It is a scene played out around many family dinner tables. Parents, anxious to ensure that all is well with their children ask the question, “What did you do at school today?” The response is often rather disappointing for the doting adult; after all, we as grown-ups want vigour and challenge from education, not ordinariness. Contemporary society values speed, novelty, celebrity and excitement. Modern education has produced the cult of excellence for all and grade inflation means that no-one can fail. Children are expected to be little Miss or little Mr. Perfect. Any number of inspirational speakers will tell you (for a fee) that everyone is capable of everything and that we have an entitlement to lives of vivid colour and constant reward. We seem to have lost interest in the quiet importance of something being ordinary and well done. Perhaps too we have lost sight of the benefits of having to learn carefully and slowly, of having to try hard to gain a reward and the value of learning from our mistakes.
This week at the BSP was an ordinary week. There was no single eye catching event like last week’s Around the World Day. The sports teams have not travelled to other countries to play their games. The musicians practised and our thespians are resting. There is no scoop for today’s newsletter. No bold headline screams from the front page. But ordinary at the BSP is still interesting, still important and most definitely still unique. Lessons ran smoothly, learning went on, small personal triumphs will have been achieved; friendships developed and enjoyment will have been had. Nothing earth shattering, nothing ground breaking but lots of small and significant events, occurrences that might not even make it to the daily dinner time post mortem. Ordinary, despite what the gurus might tell us is not weak or unsuccessful, “excellence” as John Gardner once put it “is doing ordinary things extraordinarily well”.

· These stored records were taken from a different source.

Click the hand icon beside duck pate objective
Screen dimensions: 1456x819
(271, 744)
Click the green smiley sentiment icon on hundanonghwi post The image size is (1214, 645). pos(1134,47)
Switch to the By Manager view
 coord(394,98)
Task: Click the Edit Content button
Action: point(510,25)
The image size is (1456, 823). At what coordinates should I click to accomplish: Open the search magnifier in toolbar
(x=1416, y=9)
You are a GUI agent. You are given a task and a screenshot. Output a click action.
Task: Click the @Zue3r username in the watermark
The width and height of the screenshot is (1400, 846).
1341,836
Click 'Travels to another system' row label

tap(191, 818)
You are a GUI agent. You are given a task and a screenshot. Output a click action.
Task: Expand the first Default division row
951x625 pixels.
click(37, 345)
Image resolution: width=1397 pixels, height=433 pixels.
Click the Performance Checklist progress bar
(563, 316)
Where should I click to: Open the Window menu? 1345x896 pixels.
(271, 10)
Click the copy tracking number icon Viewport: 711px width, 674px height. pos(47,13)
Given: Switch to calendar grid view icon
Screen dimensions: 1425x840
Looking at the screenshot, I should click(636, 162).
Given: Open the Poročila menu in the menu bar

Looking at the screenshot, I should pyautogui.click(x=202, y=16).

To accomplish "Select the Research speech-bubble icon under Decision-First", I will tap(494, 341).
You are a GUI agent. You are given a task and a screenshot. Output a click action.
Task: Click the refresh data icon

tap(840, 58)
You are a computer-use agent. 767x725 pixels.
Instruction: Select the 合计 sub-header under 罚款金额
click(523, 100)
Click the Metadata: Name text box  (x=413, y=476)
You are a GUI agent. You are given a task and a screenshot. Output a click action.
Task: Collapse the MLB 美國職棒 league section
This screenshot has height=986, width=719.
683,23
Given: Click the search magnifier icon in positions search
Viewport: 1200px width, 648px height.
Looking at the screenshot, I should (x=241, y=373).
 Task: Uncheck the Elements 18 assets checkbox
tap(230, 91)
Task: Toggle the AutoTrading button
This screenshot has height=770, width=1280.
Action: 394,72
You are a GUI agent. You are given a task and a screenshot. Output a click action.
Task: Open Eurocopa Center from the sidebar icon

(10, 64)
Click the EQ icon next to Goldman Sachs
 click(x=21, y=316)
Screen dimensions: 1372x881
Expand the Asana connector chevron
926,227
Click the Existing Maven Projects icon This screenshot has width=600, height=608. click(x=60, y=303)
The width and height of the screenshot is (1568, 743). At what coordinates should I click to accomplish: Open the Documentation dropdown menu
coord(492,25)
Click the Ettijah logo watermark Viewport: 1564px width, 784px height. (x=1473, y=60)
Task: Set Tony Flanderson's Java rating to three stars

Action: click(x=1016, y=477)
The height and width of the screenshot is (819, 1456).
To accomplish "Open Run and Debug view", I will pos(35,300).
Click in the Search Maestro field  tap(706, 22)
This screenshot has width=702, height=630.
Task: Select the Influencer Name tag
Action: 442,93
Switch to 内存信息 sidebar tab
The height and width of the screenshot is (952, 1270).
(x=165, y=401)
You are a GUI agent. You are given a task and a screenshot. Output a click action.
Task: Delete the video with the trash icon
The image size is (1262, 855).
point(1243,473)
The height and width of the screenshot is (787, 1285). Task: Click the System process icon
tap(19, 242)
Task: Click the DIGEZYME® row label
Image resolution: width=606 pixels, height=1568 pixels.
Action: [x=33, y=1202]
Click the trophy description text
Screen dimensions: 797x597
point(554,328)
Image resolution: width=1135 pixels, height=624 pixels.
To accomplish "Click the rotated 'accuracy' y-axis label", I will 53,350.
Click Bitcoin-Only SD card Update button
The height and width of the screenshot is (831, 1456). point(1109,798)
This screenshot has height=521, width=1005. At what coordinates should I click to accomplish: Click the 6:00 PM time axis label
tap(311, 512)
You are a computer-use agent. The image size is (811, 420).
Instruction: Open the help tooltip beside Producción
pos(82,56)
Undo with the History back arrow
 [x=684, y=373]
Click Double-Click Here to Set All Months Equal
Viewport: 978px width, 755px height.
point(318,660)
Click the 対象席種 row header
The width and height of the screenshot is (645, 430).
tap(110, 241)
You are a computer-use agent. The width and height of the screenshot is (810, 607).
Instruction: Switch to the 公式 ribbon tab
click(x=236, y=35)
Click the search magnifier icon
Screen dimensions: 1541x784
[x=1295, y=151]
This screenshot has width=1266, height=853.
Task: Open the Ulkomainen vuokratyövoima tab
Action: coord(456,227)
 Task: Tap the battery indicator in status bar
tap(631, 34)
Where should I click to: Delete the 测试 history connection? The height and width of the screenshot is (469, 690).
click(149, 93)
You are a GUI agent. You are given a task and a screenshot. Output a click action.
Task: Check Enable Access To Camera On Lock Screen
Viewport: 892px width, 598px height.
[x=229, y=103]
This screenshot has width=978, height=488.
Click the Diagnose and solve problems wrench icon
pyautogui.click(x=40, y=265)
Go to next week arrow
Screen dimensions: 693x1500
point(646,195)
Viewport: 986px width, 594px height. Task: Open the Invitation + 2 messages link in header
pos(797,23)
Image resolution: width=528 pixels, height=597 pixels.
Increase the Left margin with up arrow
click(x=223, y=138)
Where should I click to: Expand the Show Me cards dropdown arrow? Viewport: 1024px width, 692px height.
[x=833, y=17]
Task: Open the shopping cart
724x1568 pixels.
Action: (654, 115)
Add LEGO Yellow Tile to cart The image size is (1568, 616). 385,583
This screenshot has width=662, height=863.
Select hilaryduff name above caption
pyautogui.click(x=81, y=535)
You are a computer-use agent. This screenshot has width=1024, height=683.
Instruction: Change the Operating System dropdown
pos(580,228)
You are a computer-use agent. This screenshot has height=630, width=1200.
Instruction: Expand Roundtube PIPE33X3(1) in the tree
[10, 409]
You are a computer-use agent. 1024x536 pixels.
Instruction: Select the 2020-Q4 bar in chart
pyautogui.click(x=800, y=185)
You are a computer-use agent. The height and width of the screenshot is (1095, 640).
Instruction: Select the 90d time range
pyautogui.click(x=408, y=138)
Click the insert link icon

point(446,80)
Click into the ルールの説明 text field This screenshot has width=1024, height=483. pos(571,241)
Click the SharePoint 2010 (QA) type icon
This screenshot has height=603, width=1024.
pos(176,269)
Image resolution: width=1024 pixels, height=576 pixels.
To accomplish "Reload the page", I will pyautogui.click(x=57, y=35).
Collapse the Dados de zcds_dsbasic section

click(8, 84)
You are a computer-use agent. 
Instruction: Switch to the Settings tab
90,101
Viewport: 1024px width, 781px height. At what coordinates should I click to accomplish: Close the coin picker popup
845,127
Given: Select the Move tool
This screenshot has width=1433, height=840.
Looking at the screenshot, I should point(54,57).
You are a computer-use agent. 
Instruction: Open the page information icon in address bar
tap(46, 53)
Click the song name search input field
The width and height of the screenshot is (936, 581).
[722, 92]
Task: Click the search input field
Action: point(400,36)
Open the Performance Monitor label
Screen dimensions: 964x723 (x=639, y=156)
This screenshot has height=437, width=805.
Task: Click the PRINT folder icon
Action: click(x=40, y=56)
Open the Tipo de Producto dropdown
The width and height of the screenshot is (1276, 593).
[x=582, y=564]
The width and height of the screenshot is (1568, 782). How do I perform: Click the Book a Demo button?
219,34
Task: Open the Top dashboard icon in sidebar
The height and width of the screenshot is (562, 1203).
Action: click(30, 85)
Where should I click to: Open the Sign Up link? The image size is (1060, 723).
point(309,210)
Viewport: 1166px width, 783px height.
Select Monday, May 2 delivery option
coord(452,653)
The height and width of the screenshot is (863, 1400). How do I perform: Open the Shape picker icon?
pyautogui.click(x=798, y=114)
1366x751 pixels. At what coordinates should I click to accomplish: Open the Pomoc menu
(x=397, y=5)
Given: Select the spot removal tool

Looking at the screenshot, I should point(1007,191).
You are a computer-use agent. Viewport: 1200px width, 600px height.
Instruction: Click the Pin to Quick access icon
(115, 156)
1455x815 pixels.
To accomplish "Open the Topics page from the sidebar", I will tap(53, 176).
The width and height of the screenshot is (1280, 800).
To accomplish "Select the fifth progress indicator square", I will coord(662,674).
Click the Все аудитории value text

Our ordinary is unique. We have campuses which over look an ever changing river, vivid green parakeets nest in our tress and we are seeing the first vestiges of spring. We have a community of fifty four nationalities teaching each other lessons of tolerance and understanding on a daily basis and we are all engaged in the most exciting of missions, that of learning. And that is just an ordinary day in an ordinary week where nothing much happened. Ordinary is perhaps underrated. I hope that you have a restful half term.